TERMS AND CONDITIONS
Chelsea Damant – www.chelseadamant.com – Fancourt, Blanco, George. 6529 South Africa.
Terms of sale – which you agree to by checking a check box when you place an order through this website; and
We may change any of these terms at any time by updating this web page.
If you have any questions about our legal terms, please contact us.
• Licence. We grant you a limited licence to use this website.
• Breach. We may cancel your licence if you breach any of these terms.
• Framing. You may not frame this website.
• Capacity. You agree to the terms on the basis that you have the capacity to visit this website.
• Accurate information. You promise that you will give this website only accurate information.
• Ownership. We or our third party licensors own all rights in this website.
• Trade marks. All our trade marks are our property and you may not use them without our permission. All other trade marks are their respective owners’ property.

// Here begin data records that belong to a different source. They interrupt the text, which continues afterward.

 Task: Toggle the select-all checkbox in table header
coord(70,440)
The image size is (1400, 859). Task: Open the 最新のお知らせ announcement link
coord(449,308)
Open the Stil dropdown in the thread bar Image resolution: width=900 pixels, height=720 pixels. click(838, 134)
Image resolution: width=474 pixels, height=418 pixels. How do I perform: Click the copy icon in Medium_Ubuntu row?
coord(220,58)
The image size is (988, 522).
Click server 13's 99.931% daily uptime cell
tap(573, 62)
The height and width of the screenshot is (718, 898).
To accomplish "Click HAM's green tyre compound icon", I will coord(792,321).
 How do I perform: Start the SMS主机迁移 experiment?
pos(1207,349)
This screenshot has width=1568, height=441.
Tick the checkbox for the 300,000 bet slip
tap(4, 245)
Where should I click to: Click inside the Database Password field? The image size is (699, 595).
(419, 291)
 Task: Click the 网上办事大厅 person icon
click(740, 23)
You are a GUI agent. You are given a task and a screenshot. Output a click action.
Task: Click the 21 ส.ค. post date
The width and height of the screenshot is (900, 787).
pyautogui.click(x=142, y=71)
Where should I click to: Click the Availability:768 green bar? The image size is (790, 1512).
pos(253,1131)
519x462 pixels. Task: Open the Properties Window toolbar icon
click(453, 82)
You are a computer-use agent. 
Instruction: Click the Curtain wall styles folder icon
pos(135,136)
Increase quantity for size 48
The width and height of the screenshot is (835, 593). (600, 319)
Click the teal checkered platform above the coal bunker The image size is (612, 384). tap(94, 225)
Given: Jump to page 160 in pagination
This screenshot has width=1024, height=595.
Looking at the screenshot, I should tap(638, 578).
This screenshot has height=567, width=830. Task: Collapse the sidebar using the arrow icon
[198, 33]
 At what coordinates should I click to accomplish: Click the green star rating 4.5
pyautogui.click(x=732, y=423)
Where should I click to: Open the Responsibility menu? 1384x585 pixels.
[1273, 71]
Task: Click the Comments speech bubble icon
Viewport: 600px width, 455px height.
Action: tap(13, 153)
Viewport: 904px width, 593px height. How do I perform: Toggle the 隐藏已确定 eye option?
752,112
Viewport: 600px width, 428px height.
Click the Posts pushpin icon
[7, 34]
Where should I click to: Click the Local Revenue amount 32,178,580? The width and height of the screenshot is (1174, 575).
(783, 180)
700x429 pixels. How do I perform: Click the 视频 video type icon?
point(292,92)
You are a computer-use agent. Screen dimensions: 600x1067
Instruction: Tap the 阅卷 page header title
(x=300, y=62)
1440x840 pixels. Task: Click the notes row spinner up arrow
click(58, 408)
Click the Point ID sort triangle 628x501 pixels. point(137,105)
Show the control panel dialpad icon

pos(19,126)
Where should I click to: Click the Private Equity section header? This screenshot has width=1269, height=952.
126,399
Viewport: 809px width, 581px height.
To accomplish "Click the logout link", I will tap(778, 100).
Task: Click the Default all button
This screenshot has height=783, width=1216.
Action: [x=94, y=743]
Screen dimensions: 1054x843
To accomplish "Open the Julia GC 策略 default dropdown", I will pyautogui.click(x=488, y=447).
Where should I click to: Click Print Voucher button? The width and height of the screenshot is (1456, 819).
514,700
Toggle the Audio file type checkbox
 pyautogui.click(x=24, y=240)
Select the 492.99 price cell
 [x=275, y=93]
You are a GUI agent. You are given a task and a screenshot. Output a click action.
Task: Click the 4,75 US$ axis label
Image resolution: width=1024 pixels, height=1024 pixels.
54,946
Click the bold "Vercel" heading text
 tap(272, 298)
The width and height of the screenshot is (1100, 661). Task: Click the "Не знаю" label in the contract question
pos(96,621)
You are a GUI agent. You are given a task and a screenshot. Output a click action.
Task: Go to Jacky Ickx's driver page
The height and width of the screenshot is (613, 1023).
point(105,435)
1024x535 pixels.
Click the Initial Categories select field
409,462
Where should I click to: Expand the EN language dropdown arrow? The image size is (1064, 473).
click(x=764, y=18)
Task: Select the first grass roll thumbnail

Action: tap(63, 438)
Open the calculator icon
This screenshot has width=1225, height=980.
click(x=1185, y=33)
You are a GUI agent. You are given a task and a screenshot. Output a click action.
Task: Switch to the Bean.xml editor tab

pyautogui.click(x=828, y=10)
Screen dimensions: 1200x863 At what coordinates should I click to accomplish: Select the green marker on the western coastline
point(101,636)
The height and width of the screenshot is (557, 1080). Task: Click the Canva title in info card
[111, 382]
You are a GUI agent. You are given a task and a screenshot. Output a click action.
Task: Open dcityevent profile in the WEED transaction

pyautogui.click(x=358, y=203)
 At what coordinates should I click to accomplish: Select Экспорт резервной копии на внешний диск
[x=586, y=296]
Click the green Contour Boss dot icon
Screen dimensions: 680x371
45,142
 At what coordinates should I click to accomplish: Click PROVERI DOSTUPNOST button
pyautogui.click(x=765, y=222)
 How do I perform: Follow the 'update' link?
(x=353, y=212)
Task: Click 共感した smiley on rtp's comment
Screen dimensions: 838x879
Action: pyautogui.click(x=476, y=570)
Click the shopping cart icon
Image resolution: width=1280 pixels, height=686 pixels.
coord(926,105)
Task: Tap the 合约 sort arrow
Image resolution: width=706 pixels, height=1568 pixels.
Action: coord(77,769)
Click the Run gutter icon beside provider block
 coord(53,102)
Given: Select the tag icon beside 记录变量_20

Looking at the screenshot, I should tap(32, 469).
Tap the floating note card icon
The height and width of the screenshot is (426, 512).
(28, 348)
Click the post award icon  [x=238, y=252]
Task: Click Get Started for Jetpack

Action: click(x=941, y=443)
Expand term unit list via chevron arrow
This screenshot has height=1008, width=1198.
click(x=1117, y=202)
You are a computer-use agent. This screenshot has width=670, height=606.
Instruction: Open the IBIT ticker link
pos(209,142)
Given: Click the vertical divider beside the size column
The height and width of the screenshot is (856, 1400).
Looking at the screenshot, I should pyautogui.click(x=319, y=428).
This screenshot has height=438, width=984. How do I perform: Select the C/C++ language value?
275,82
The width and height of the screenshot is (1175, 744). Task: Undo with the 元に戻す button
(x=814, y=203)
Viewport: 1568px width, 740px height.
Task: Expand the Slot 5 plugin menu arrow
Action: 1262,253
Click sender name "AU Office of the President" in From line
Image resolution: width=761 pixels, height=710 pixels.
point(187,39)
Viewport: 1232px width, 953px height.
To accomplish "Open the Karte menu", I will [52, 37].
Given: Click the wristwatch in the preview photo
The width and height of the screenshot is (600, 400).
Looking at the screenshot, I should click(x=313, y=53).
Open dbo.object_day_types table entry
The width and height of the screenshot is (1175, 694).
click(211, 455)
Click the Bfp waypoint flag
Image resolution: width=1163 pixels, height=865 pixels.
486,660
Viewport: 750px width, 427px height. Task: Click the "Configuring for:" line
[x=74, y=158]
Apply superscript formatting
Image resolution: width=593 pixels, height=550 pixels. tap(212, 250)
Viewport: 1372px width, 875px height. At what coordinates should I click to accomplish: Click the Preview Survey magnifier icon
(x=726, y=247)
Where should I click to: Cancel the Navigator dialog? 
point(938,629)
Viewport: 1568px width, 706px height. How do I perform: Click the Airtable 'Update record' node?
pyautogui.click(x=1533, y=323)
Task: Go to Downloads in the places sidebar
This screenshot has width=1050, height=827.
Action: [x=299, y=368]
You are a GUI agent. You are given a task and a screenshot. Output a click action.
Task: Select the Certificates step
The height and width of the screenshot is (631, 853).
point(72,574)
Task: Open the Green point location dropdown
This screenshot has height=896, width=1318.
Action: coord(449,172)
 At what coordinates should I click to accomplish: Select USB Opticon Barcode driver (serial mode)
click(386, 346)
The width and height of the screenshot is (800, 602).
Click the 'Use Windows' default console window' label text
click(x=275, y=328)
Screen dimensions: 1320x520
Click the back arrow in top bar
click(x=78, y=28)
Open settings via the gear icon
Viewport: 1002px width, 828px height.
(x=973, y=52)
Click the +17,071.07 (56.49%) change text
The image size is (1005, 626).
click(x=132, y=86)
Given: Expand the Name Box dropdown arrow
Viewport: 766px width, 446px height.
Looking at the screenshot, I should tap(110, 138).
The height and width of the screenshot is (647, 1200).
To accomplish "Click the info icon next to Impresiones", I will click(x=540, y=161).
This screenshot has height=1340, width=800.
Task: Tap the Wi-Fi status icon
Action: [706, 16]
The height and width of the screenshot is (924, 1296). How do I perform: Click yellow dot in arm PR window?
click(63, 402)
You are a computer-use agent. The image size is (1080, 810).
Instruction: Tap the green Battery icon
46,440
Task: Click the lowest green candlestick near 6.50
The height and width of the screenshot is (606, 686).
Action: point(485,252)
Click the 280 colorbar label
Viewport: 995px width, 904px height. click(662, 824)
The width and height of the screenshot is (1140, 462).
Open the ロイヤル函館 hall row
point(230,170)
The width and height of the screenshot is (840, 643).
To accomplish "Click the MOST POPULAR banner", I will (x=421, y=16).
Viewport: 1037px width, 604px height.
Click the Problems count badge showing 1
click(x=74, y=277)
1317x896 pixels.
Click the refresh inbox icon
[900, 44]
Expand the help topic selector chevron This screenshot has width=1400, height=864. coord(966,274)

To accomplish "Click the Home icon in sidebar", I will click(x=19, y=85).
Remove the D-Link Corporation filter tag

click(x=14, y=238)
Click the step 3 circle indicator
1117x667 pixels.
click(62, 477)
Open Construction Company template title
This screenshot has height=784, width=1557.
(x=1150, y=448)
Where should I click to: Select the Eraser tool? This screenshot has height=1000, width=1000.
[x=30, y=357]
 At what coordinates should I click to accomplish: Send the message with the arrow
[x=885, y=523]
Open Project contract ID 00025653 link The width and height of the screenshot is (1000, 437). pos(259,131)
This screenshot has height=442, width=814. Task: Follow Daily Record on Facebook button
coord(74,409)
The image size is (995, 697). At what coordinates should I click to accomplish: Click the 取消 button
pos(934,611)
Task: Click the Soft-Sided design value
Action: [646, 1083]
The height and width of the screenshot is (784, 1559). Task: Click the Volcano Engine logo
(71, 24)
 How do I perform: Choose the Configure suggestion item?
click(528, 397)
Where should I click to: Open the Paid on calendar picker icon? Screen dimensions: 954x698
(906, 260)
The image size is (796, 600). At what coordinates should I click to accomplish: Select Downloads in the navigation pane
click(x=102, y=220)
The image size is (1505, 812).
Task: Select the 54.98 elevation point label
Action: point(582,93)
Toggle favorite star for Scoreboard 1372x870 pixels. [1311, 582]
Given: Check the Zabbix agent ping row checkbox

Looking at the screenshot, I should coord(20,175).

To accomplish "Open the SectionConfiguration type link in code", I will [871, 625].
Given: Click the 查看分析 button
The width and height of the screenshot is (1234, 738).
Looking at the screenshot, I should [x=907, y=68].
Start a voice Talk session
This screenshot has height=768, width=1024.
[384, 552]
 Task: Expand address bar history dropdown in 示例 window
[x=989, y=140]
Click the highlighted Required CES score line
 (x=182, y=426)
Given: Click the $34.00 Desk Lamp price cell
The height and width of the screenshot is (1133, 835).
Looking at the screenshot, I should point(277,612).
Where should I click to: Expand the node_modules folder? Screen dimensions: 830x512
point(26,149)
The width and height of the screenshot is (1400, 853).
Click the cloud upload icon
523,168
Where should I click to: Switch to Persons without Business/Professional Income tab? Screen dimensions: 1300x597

• Restrictions. You may not change, hire out, reverse engineer, or copy this website without our permission.
• Own risk. You use this website at your own risk and we make no warranties about it. Indemnity. You indemnify us against any liability related to your use of this website.
• Direct damages limited. Our maximum liability to you for all claims for direct damages related to this website is R100.
• Indirect damages. We will never be responsible for any indirect damages.
TERMS OF SALE
• Introduction. These terms cover any transactions where we provide goods to you through this website.
• The parties. We are the vendor under these terms. You are the customer under these terms.
• Duration. These terms commence when you accept them and continue until terminated.
• Orders. You place orders with us on the following basis:
you promise that you have the legal capacity to enter into the transaction;
we only conclude an agreement when we dispatch our goods to you;
we may cancel any order, but we will refund any money you have paid if we do;
we conclude an agreement where you are domiciled; and
each order is a separate agreement, but you breach all of them if you breach one.
• Goods. We sell the goods to you on the following basis: you will bear the cost and we will choose the way of packaging and delivering the goods unless agreed otherwise; we will do our best to dispatch the goods as soon as possible after you have placed an order, but we are not liable and you may not cancel an order if we do not do so timeously; risks related to the goods pass to you on delivery; ownership in the goods passes to you on payment of the fees in full; and you have the same rights against us as we have against our suppliers in terms of any warranty attached to the goods or imposed by law.
• Your data. You own all your data. When you enter your data into the system, you give us a licence to use it to provide the goods. We are not responsible for any of your data stored on our system.
• Intellectual property. We may own intellectual property rights in our goods and you may not use those rights without our permission. We may prosecute you for any violations of our proprietary rights.
• Disclaimer. We disclaim all warranties to the extent allowed by applicable law. We are not liable for any defect that you cause.
• Fees and payment. You will pay us the fees on the due date. You may not withhold payment of any amount due to us for any reason.
• Direct damages limited. We are only liable to you for any direct damages that the goods may cause up to the total amount of fees that you have paid us for them.
• Indirect damages excluded. We are not liable for any other losses that they may cause you.
• Breach. Please don’t breach your obligations under this agreement. If you do, we have certain rights against you in terms of the law.
• Termination. We may need to terminate this agreement immediately under certain unlikely circumstances, including if we discontinue the goods, believe providing the goods could burden or pose a risk to us, have to terminate to comply with a law, or providing the goods has become impractical. If we need to, we will give you as much notice as possible in writing.
• Resolving disputes. We want to avoid disputes about this agreement and resolve them as quickly as possible. But if there is one, either party may inform the other of it in writing. The parties must first try to negotiate to end the dispute, then enter into mediation if negotiation fails, and finally go to arbitration if mediation fails.
• Notices and domicile. We want to communicate with you effectively about this agreement. For this reason, the parties will send all notices to each others’ email addresses and choose their respective street addresses as their service addresses for all legal documents, but they may change either address on 14 calendar days written notice to the other.
• Force majeure. Things may happen that prevent you or us from complying with each of our obligations under this agreement. Neither party is responsible for breach of this agreement caused by circumstances beyond its control, but the other party may cancel the agreement on written notice to the other if the circumstances persist for more than 60 calendar days.
• Entire agreement. The agreement is the entire agreement between the parties on the subject.
• Changes. If we change this agreement by updating this web page, any changes will only apply to future orders.
• Governing law. South African law governs this agreement.
• Jurisdiction. You consent to the jurisdiction of the Magistrate’s Court.